Friday, July 06, 2007

Who Supports Discrimination?

One of the enemies of Justice is institutional racism. A governmental body that uses its power to discriminate is differentiating among people not on the basis of anything they have done, but on who they are, which is by definition unjust.

In the wake of the SCOTUS decision in Parents Involved v. Seattle School District (pdf), some are making a Federalist argument that the States should have the right to discriminate in order to rectify their earlier segregation, or in the Seattle case, some societal problem not explicitly caused by the government or the school.

Unfortunately for that line of thinking, one of the few things that the Federal government is Constitutionally mandated to enforce is equality before the law. Specifically, the Fourteenth Amendment and its equal protection guarantee is not up to the States to enforce -- there having been a war between the States over the matter, so to speak.

So it is the actual Constitution, rather than the fantasy one that the diversity activists believe in, which must be followed.

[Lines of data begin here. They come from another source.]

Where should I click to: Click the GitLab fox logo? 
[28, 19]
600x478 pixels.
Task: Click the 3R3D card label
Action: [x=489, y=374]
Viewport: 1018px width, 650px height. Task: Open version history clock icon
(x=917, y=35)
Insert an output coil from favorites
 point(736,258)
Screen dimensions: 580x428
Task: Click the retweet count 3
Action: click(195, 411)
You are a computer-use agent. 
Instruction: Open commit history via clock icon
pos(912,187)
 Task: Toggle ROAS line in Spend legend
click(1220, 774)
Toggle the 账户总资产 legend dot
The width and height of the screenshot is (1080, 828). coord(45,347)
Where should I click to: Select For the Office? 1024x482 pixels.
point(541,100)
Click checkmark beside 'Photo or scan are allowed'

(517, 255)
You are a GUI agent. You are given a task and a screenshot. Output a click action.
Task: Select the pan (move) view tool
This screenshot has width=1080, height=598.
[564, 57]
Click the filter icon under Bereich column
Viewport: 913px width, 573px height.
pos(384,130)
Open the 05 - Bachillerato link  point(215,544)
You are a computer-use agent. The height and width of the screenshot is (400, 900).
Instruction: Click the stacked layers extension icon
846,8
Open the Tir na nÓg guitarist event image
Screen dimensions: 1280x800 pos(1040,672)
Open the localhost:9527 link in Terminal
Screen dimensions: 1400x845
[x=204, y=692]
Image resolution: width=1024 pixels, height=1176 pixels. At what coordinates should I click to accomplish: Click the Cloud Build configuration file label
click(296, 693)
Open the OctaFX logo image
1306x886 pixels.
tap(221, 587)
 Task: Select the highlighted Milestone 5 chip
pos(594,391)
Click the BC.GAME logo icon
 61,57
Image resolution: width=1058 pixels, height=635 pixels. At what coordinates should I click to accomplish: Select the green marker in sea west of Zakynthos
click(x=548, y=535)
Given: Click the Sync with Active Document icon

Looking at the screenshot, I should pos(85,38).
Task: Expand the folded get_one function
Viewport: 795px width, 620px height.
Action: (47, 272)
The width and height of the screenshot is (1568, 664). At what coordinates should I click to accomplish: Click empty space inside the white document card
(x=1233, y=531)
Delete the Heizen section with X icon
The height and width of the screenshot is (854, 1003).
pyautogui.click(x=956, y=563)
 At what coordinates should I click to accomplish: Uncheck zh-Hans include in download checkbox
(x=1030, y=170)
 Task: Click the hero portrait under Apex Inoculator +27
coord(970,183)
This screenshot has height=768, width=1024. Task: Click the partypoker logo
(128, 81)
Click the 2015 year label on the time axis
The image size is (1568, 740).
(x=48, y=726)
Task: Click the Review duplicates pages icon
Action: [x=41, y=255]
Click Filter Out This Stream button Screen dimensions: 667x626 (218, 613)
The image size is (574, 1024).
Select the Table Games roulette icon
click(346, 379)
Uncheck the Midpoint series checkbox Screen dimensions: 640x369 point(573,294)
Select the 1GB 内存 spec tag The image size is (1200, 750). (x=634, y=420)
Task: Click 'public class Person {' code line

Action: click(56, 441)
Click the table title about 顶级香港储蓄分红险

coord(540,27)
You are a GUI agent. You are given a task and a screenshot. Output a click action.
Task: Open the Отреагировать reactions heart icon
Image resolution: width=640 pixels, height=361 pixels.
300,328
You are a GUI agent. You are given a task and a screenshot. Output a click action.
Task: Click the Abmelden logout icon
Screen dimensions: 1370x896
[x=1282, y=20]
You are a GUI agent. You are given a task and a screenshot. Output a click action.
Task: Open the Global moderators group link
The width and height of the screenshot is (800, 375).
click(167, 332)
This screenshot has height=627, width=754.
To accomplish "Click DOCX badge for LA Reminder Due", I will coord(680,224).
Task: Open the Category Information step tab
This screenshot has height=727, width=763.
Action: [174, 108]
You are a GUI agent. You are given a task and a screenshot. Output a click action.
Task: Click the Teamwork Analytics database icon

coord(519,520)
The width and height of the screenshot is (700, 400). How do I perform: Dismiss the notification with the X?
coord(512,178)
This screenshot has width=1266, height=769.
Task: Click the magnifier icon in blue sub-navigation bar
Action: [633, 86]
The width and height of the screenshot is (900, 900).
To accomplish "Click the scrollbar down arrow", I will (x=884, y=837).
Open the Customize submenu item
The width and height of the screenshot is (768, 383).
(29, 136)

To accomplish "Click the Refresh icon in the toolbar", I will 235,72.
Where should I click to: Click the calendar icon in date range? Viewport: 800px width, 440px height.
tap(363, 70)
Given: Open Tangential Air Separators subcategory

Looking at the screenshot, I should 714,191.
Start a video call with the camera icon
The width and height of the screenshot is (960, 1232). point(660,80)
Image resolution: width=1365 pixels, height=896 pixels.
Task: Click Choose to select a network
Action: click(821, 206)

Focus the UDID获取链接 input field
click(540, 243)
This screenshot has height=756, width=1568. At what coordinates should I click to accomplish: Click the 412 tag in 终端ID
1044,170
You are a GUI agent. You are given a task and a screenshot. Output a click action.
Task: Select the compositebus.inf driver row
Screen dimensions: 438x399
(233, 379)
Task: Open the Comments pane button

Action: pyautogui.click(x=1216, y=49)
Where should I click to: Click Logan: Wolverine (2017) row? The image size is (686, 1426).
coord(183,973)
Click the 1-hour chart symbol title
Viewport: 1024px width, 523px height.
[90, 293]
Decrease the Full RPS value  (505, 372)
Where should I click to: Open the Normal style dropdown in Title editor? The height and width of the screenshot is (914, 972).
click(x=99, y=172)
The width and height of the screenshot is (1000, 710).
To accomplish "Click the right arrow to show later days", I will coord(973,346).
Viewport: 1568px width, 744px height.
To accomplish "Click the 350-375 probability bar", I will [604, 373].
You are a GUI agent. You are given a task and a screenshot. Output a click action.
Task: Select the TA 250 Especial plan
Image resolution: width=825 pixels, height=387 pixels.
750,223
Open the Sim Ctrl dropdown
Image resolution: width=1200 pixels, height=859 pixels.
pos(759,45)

Congress is on very firm ground when they apply the Fourteenth Amendment. So is the Court. Equal protection of the law ought to mean that the laws apply equally to everyone, not that everyone is discriminated against equally.

There is a huge, and the Court says dispositive difference between implementing a policy of diversity to fix a problem caused by the government segregation, and implementing a policy of diversity to get racial diversity for its own sake. The Court has "repeatedly" declared racial balancing to be illegal, so any diversity plan must be more than just a race test, and must be clearly designed to reach some educational goal.

What most conservatives and I think all libertarians want is for the government (to the degree possible) to ignore a person's race when dealing with that person. And now I know why I always feel so uncomfortable with Census takers and other busybodies ask my race.

Because it's none of their business.